Date de réception: 08/09/2021 Date de publication: 16/11/2021
Législature: 19/24 Session: 20/21 Date de réponse: 03/11/2021
 
Date Intitulé de l'acte de Référence page
24/09/2021 Recevable p.m.
 
Question   

En avril 2019, le Parlement bruxellois a adopté à l’unanimité une proposition de résolution relative à la prévention contre les impacts des perturbateurs endocriniens sur la santé humaine et l’environnement.

Cette proposition de résolution émanait de l’inquiétude grandissante quant aux risques sévères pour la santé et l'environnement, liés à l’exposition quotidienne aux divers produits contenant des perturbateurs endocriniens. Pour rappel, les perturbateurs endocriniens se définissent comme étant une substance ou un mélange exogène altérant les fonctions du système endocrinien et induisant donc des effets nocifs sur la santé d’un organisme intact, de ses descendants ou (sous-) population.

Ces substances constituent un défi mondial pour l'environnement et la santé humaine. Nous y sommes constamment confrontés; par le biais de consommation de médicaments, la désinfection des mains au gel hydroalcoolique (bombe de perturbateurs endocriniens), les produits de beauté et d'hygiène en général, les produits ménagers, mais aussi de nombreux aliments contenant des colorants ou encore des aliments issus de l’agriculture intensive et exposés à des pesticides concentrés en perturbateurs endocriniens. L’ensemble des produits contenant des perturbateurs endocriniens consommés puis digérés vont également polluer les eaux usées et donc l’environnement par leur présence.

Cette exposition chronique aux perturbateurs endocriniens de source multiples peut avoir un effet cocktail et provoquer de sérieux troubles de la santé. De fait, les perturbateurs endocriniens, comme leur nom l’indique, ont des effets directs sur le système hormonal des êtres vivants. A terme, ces altérations de notre système endocrinien peuvent provoquer des dysfonctionnements de la fonction de reproduction, certaines malformations et troubles du développement, des troubles du comportement et dans certains cas plus graves, être la source de cancers et de certaines pathologies intra-utérines.

Les conséquences néfastes de ces substances sont bien connues et touchent tout le monde et encore plus les groupes vulnérables des enfants de moins de trois ans et des femmes enceintes. Malgré cela, la présence quotidienne de perturbateurs endocriniens dans notre environnement est presque banalisée, alors qu’elle demeure un risque majeur de santé publique.
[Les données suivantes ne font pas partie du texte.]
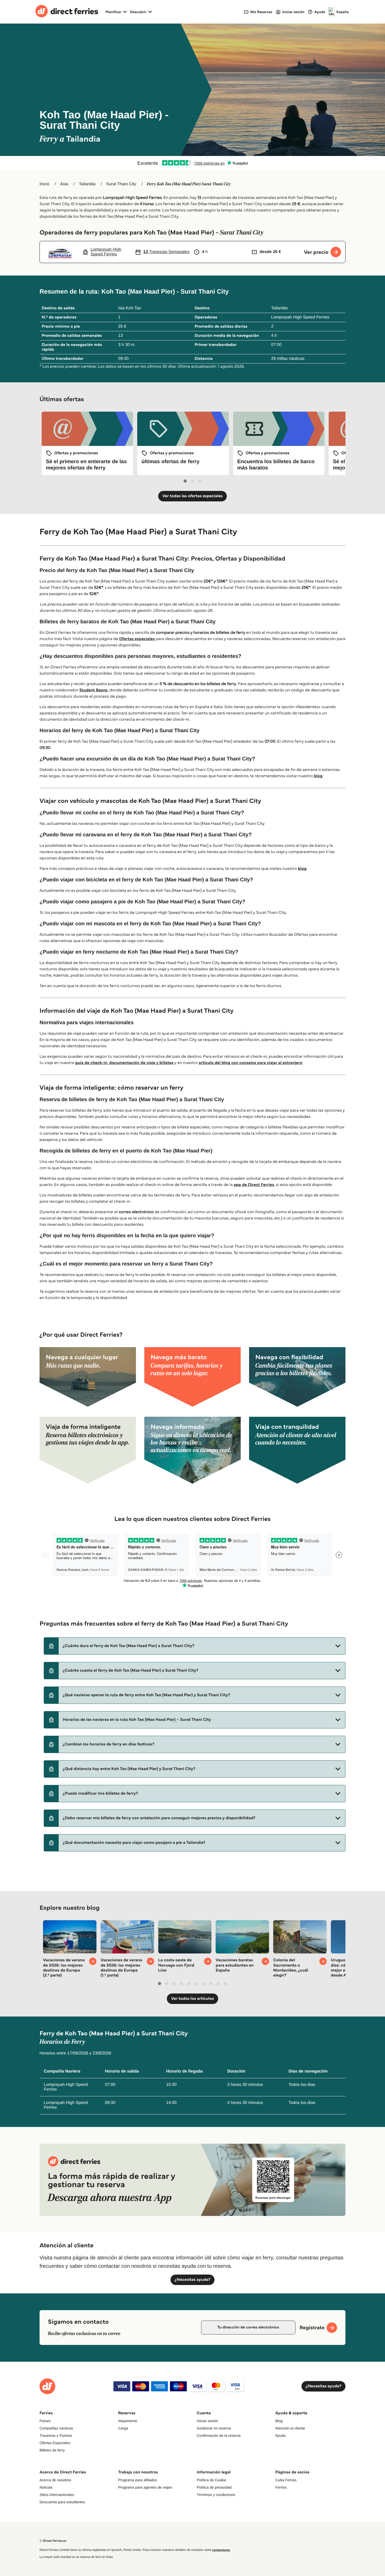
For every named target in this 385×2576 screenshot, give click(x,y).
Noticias (46, 2487)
Par le biais de ladite résolution adoptée en 2018, le gouvernement était donc exhorté à agir en la matière en engageant un dialogue régulier et ferme avec vos homologues du fédéral afin de les enjoindre à apporter des modifications législatives permettant de limiter l’exposition de notre environnement à ces substances, mais aussi en renforçant sérieusement la sensibilisation auprès du grand public. A ce propos, en juillet 2020, vous expliquiez qu’aucune avancée n'avait été faite en la matière, ni par votre cabinet, ni par Bruxelles Environnement (BE). Vous nous assuriez que des efforts seraient fournis afin de rencontrer les demandes des parlementaires en la matière.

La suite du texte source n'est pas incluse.